自己炎症性疾患とは、周期的な発熱に加えて関節炎や関節痛、発疹、眼症状、腹部症状などを引き起こす、炎症を主病態とする疾患です1。その自己炎症性疾患のうち、地中海沿岸の人々に多発する疾患として「家族性地中海熱」が知られています。日本での患者さんの数は500人程度と推定されています。家族性地中海熱の特徴は、発熱時間が6~96時間と比較的短く、多くは腹痛・胸痛・関節痛を伴うことです1。
【高校生の今井さんの場合】
今井さんは、3歳から周期的に高熱が出始めました。しかし、子供の頃は単によく熱を出す身体の弱い子と思われてきました。
「ママ、こんなのがある。」
10歳のある日、入浴していると、脚に紫色のあざがあるのに気がつきました。小児科医に相談したところ、大学病院を紹介され、そこで直ぐに遺伝子検査を受けることになりました。その結果、家族性地中海熱と確定診断がつきました。
3歳で発症してから7年後にようやく確定診断にたどり着きましたが、7年でもまだ早いほうだと言われます。
「一番つらい症状は頭痛です。ひどい時は頭をハンマーで殴られている感じがします。たいていは、夜中の2時とか3時に痛みが出ます。激痛に耐えられず、いつも吐いてしまいます。」
家族性地中海熱は、周期的に熱が出るだけではなく、同時に体に激痛が走り患者さんを苦しめます。痛みが起こる場所は人によって違いがあり、今井さんの場合は、関節痛や頭痛などが起こります。
【足立さんの場合】
足立さんは、生後6ヶ月で発熱が始まりました。この正体不明の発熱を引き起こす疾患について、確定診断がついたのは、35歳の時でした。

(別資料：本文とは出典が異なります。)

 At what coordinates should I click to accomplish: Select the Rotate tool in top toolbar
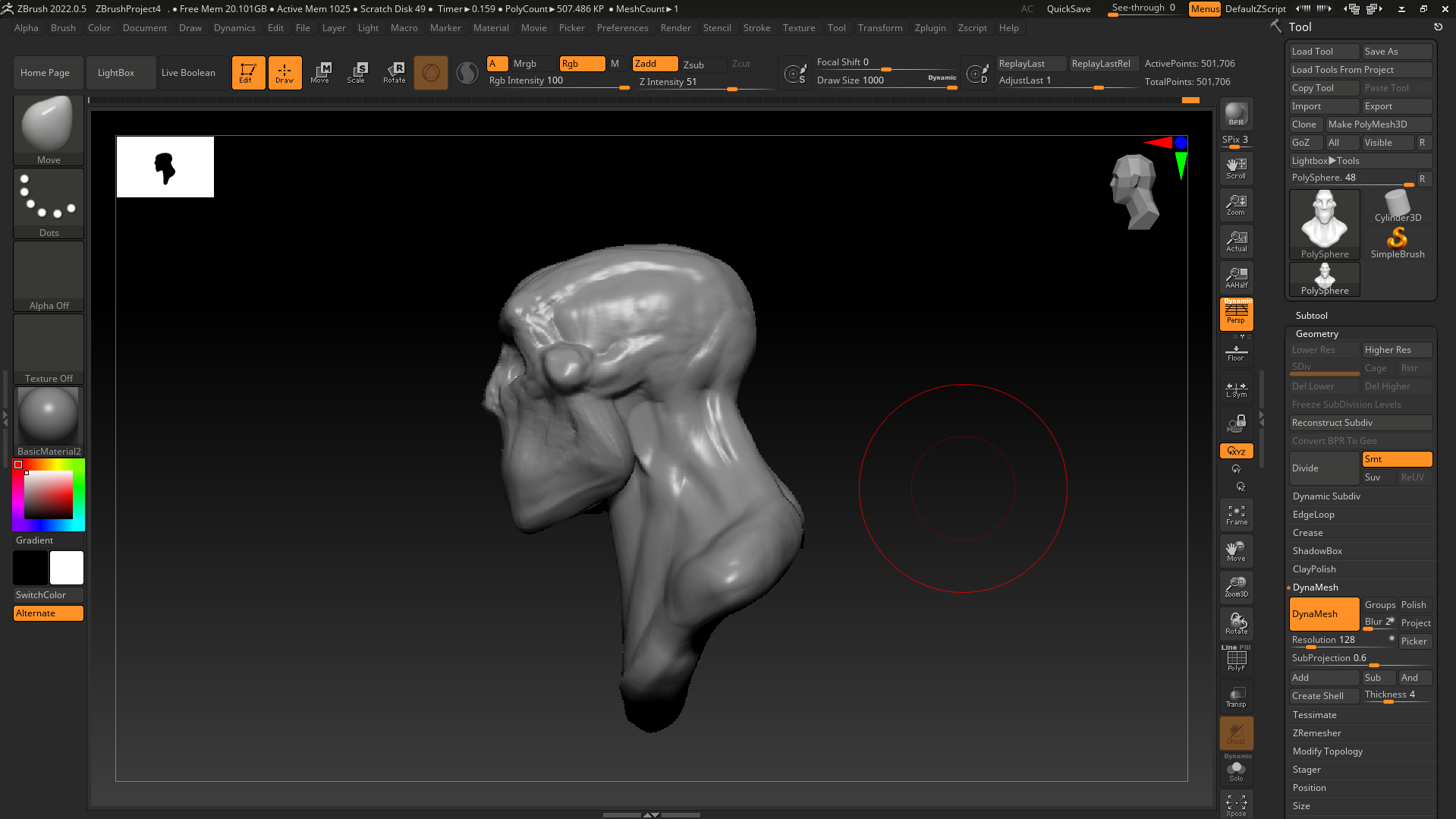click(395, 73)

「生後半年から開業医や病院の小児科、大学病院など、至る所に行きましたが、子供によくある発熱としか言われませんでした。親が神経質になるから子供がストレスで発熱するのだと言われたことがきっかけで、6歳から病院に行かなくなりました。」
17歳になると腹痛や関節痛が始まりました。大学病院を受診しましたが、
「思春期のストレスによる熱の疑いがあるので、心療内科でカウンセリングを受けて下さい」と言われ、やはり診断がつきませんでした。
病気のせいで学校では遅刻早退を繰り返さざるを得ませんでした。しかし、周囲の声は「何か精神的に問題があるのではないか」「家庭に問題があって学校に来られないのではないか」といったものでした。学校からも理解が得られず、心理的にも厳しい状況に追い込まれてしまいました。

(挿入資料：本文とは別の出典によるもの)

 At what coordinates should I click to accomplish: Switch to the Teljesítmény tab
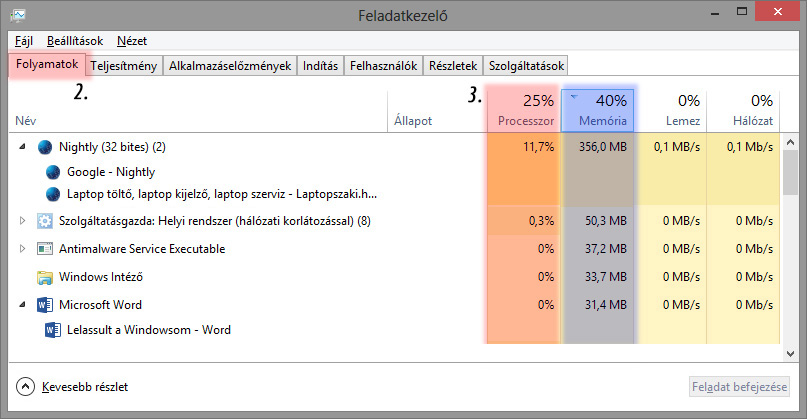[x=123, y=66]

足立さんの症状は、発作時の70時間以上続く高熱と、激しい腹痛と胸痛が周期的に起きることです。
「胸をグサグサって出刃包丁で刺される感じというか、背中にぬける痛みです。発作がくると急に全く動けなくなり、うずくまってもう息もできなくなります。痛みの対処法は、ずっと我慢、ひたすら我慢、です。我慢しきれないときは叫びます。」
また、長年にわたり繰り返し全身に炎症が起きたことによって、臓器障害が始まりました。
「自分の分からないところで、臓器障害が進んでいて、胸膜炎の他に心膜炎も起こして心不全にもなってしまいました。」
一方、発作がない時期は、どこにも痛みもなく元気になるので、認知度の低さもあり、とても誤解されやすい病気だと足立さんは言います。

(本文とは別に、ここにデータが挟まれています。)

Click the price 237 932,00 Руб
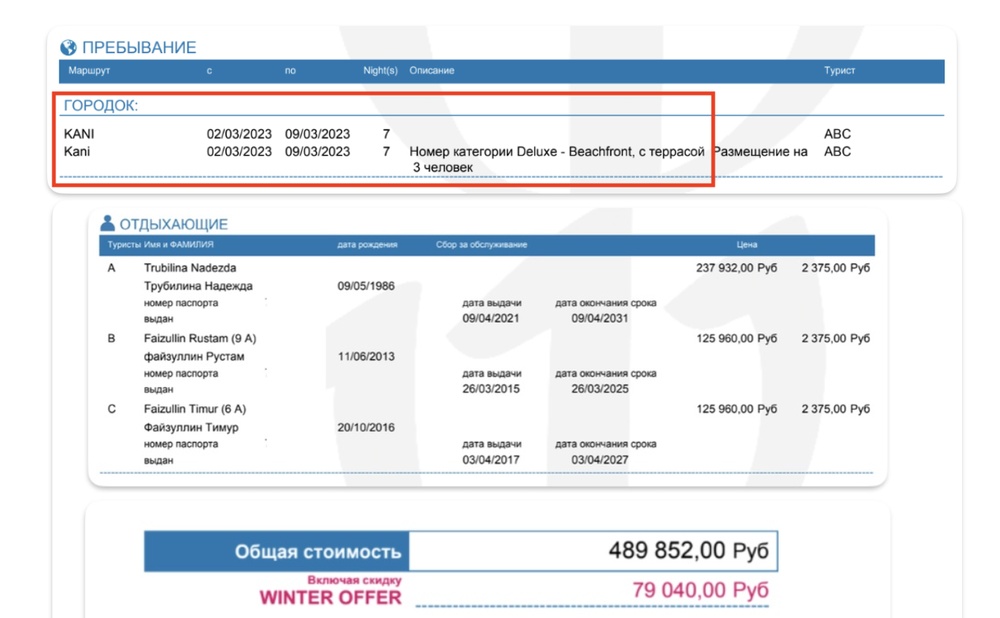Screen dimensions: 1000x618 [736, 268]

足立さんは2013年に「自己炎症疾患友の会」という患者団体を立ち上げました。インターネット、ツイッターで同じような病気の方を探している患者さんに連絡をとり、同じ悩みをもつ人々を繋ぎました。
「こんな病気にかかっているのは、自分ひとりだと思っていた。でも、自分は、ひとりじゃない。やっと話が通じる。」
「そんな病気はないと周りから疑われてきました。でも、やはり私は間違っていなかった。」
そう喜ぶ方がいまだに多いといいます。
足立さんは、患者さんを取り巻く社会的課題にも目を向けています。
「高校生は卒業することが難しく、大学生は卒業後に就職できないことが多くあります。そうすると、働けない、医療費がない、病院に行けない、ということになります。結果、最終的に家に引きこもってしまうという悪循環にどんどんはまっていきます。」
インタビューをした日は、名古屋で患者さんの交流会が行われ、症状や治療、就学や就労など、さまざま情報交換が行われました。家族性地中海熱という疾患を一人でも多くの人に知ってもらい、この疾患に対する理解を広げていくこと、未診断や次世代の患者さんが、より早く適切な治療にたどり着けるようにすることが、足立さんの願いです。